Career Profile: Stephanie Wu, Magazine Journalism

Our very own co-founder at Mochi, Stephanie, graduated from New York University with degrees in journalism, East Asian studies and gender studies. She now works as an Associate Editor at a national magazine in New York, covering travel, food, and culture.

Describe what you do at work on an everyday basis.

It varies every day—some days I am at my computer, writing and talking to publicists, other days I’m picking up items for a photo shoot or assisting on set. Some days I’ll have tons of meetings and lunches and hardly have time to check my email. I love that no day is the same.

Did you know you wanted to be in the magazine industry when you were younger?

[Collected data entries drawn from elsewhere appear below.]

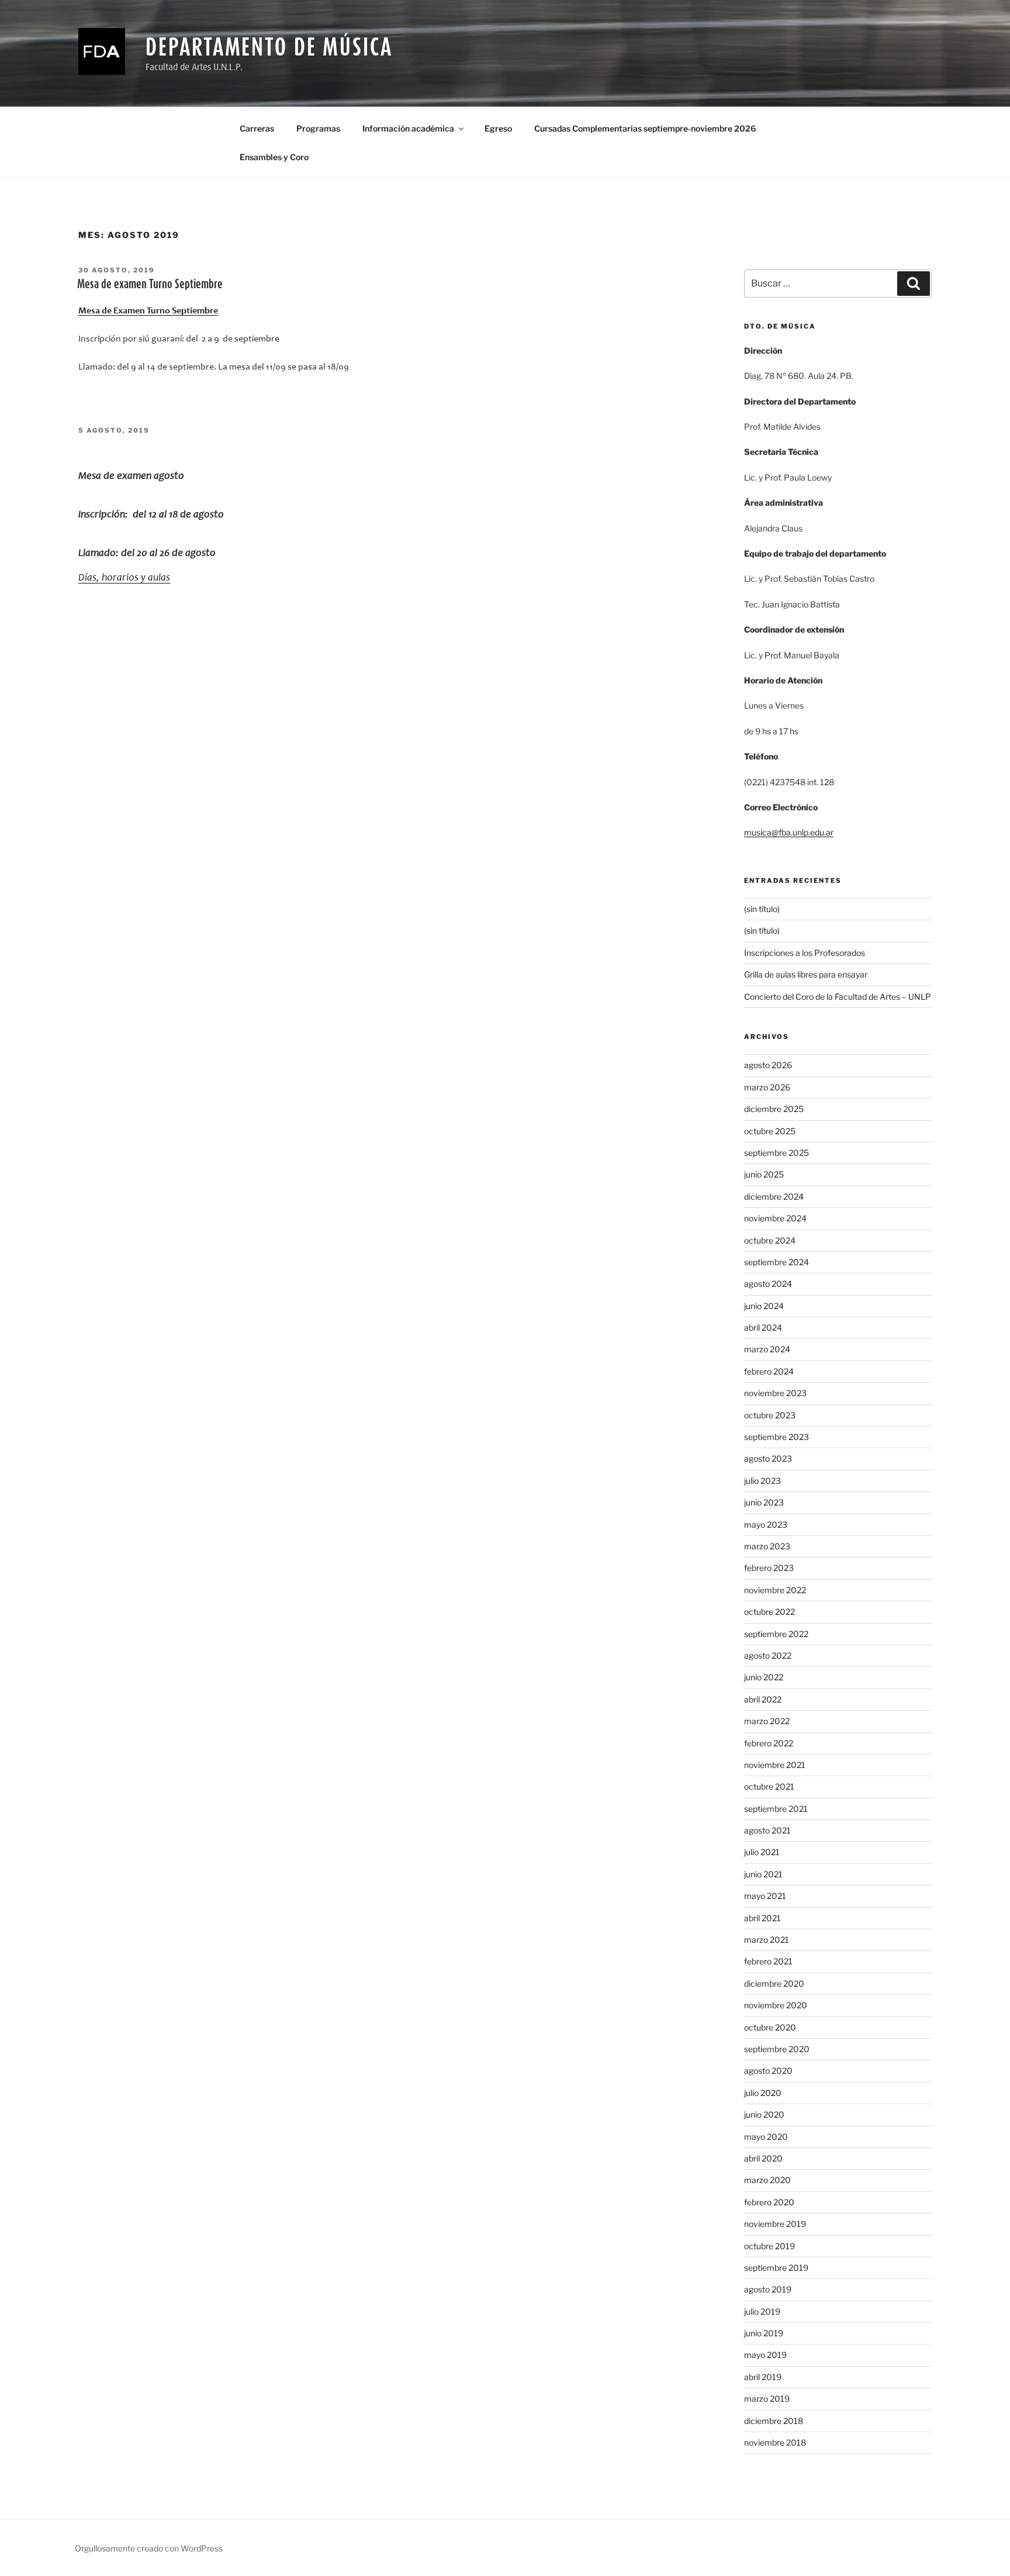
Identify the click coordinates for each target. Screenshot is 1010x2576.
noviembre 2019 (775, 2224)
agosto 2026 (768, 1065)
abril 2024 (763, 1327)
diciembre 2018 (773, 2421)
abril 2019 (762, 2377)
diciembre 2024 (774, 1196)
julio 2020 (762, 2093)
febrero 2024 (769, 1371)
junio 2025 (764, 1174)
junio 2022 (763, 1677)
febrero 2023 (769, 1568)
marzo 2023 (767, 1546)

Yes. I grew up in Taipei and first fell in love with magazines as a way to stay connected to Western pop culture. In lower school, the most popular magazines were British entertainment magazines, and I was incredibly on top of the UK boy band scene. Since then I’ve always loved magazines for their ability to immerse you in a world and provide new information, whether you’re being introduced to it or have been a part of it for a long time.

What do you love or hate most about your industry?

I love receiving new magazines in the mail and holding in my hands a treasure trove of information. Nothing can beat that feel of holding a tangible product that you spent a month working on. I don’t love that sometimes my industry has a hard time embracing change—whether it’s style bloggers or social media, it can take a long time for print media devotees to come around to accepting new things. It’s a bit ironic when you think about it, since it’s an industry dedicated to covering what’s new.

How did you prepare yourself for a career in journalism/magazines? What steps did you take in high school and college?

I worked on my school newspaper in high school and determined that what I really love is long-form journalism accompanied by gorgeous photos, which is a magazine’s forte. In college, I studied journalism and made sure to intern at as many magazines as I could to build work experience. Several college journalism programs (mine included) tend to focus on newspapers or broadcast reporting, so I really needed that field experience to learn about the world of magazines.

What surprised you most about working for a magazine?

How much everyone does. The days of each editor focusing on a specific section are over—now, all the editors I know wear multiple hats. Not only do they have to write, edit, and stay on top of several beats at one time, but they also have to have a great eye for visuals, know how to produce photo shoots, or cover a specific market (like fashion or home) and new product launches.

What three qualities allow someone to be most successful as an editorial assistant/editor, and why?

1. Resourcefulness—and this is true for any industry. In your entry level job, you’re most likely assisting someone, which means your main duty is to make someone else’s life easier. Do this by finding solutions they didn’t expect or finishing a project before they ask for it. Your boss will be impressed that you took the initiative to save him or her time.

2. Curiosity—both in and out of the office. As a young employee, take every chance you can to learn the newest technologies and basic software that others have mastered so you can catch up quickly. But you’ll also have to be curious in your day-to-day life. New ideas come from being out in the field and meeting people, so you never run out of stories to pitch.

3. Enthusiasm. At a recent journalism lecture, Graydon Carter, editor-in-chief of Vanity Fair, said that he liked to see young employees “hustle,” meaning that they not only understood the urgency of their work, but also that they were enthusiastic enough about what they were doing to get it done quickly and take on more. If you’re not passionate about your job, it shows very obviously in your work.

What kinds of career growth opportunities are available in this field?

Most mastheads are very linear, so you can see a clear path from editorial assistant to assistant editor, section editor, editor, etc. However, with great writing skills, you could also become a freelance writer, or someday work at a website to incorporate your web skills. It all depends on your dream job.